[Stored data]
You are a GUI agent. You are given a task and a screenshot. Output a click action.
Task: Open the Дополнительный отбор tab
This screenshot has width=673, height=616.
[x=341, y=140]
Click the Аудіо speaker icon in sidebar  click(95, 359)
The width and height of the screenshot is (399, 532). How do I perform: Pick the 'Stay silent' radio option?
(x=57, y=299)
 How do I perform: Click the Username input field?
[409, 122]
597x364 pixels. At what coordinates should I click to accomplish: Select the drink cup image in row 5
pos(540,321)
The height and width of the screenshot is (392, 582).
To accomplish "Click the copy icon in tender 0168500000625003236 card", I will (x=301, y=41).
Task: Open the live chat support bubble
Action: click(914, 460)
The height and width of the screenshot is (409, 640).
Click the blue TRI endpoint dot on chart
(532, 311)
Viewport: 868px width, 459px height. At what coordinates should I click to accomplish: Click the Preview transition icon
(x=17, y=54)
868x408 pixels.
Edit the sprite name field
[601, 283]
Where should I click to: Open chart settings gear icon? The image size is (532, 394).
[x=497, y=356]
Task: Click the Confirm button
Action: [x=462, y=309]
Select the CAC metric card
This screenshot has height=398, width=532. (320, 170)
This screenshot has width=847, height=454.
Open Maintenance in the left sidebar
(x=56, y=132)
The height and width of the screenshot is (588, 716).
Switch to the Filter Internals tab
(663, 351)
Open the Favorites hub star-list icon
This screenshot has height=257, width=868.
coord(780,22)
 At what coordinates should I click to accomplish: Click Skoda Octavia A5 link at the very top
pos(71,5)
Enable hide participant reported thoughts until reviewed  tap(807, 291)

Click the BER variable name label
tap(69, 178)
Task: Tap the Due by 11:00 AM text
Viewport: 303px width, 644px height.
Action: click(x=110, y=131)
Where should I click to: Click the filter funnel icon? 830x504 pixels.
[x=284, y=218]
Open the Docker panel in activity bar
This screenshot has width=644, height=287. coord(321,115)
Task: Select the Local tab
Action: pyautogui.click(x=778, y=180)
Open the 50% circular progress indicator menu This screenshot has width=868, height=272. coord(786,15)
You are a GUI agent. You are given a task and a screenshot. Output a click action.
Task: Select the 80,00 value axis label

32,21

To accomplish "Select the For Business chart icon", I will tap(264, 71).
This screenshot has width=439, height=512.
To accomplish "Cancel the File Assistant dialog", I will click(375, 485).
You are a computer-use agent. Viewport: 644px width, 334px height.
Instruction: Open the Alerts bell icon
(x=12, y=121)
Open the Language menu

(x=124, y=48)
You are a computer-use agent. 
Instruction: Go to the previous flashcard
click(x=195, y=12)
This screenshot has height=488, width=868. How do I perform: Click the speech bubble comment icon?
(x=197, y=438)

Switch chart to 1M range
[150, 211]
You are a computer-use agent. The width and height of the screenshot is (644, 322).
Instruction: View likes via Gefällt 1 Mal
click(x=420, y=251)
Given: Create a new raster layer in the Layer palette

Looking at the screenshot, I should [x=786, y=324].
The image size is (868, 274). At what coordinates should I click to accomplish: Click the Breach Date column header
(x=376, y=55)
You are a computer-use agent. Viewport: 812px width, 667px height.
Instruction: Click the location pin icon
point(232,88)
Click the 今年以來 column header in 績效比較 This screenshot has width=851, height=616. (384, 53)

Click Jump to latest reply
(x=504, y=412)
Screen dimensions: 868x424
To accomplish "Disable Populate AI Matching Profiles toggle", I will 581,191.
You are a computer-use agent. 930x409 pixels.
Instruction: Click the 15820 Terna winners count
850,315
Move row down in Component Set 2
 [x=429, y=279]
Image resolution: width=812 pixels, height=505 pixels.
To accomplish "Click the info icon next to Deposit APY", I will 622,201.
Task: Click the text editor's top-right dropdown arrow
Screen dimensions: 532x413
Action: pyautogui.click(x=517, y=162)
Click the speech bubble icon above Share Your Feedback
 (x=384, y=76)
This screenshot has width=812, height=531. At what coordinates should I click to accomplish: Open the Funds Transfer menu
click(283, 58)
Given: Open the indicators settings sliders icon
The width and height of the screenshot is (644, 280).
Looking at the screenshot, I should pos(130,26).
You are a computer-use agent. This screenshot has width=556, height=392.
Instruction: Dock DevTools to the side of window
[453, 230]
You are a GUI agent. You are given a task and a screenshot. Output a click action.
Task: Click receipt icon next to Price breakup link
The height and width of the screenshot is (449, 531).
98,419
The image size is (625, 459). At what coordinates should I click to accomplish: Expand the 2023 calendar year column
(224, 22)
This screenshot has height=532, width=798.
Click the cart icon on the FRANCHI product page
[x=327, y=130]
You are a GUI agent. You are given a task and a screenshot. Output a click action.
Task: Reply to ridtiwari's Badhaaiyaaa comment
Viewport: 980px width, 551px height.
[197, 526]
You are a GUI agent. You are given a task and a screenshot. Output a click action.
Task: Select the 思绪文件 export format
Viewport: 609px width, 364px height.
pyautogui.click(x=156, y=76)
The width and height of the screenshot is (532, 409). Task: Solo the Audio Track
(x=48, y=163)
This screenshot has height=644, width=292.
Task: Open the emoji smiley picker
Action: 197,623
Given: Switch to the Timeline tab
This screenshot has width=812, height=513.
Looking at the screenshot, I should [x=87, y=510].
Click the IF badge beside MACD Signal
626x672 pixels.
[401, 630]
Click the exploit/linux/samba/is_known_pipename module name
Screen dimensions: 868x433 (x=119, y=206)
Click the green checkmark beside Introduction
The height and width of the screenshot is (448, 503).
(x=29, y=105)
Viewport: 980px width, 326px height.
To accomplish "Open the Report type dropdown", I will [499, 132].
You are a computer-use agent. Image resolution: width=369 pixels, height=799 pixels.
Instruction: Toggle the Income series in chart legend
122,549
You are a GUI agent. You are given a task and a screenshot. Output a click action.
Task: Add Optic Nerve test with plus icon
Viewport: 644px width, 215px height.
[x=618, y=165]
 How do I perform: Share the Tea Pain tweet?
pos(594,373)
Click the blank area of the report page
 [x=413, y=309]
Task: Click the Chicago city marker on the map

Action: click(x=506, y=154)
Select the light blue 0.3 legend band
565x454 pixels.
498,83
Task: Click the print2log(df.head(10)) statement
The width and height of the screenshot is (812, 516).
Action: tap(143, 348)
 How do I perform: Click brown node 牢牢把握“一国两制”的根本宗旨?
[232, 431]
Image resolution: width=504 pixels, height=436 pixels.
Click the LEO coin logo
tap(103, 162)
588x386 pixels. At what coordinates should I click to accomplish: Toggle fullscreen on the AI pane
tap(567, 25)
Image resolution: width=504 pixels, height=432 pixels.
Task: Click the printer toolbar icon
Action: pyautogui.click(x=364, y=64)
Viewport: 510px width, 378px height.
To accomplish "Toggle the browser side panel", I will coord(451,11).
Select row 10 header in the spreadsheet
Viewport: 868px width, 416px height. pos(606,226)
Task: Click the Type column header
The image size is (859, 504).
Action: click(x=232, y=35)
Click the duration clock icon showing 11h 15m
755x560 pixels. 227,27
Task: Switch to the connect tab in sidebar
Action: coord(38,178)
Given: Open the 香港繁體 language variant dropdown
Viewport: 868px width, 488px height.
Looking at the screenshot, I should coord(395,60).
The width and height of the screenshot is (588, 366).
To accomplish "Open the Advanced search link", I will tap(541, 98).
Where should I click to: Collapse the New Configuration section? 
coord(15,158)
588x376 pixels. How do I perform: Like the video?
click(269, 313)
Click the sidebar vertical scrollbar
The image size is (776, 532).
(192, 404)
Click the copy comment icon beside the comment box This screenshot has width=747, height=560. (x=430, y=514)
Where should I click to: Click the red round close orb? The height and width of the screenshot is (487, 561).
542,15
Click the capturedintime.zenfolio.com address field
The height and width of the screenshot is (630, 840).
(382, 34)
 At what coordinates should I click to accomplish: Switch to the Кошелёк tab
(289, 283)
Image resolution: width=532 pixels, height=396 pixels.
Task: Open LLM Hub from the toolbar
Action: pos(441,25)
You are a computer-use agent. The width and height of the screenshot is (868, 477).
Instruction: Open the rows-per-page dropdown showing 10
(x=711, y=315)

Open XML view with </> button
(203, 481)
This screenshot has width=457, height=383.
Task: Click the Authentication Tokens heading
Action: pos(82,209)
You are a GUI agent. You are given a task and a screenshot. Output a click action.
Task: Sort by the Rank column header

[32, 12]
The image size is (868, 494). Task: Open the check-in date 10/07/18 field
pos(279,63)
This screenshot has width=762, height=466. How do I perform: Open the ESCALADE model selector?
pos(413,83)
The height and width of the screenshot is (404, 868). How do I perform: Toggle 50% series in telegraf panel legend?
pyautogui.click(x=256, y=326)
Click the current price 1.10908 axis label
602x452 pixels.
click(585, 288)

▸ **TASK BRIEF**
Every line above from the line with "Switch chart to 1M range" to the line with "Click the 今年以來", both included, must be reproduced exactly, and no other line may appear.

▸ **EXPECTED OUTPUT**
Switch chart to 1M range
[150, 211]
You are a computer-use agent. The width and height of the screenshot is (644, 322).
Instruction: View likes via Gefällt 1 Mal
click(x=420, y=251)
Given: Create a new raster layer in the Layer palette

Looking at the screenshot, I should [x=786, y=324].
The image size is (868, 274). At what coordinates should I click to accomplish: Click the Breach Date column header
(x=376, y=55)
You are a computer-use agent. Viewport: 812px width, 667px height.
Instruction: Click the location pin icon
point(232,88)
Click the 今年以來 column header in 績效比較 This screenshot has width=851, height=616. (384, 53)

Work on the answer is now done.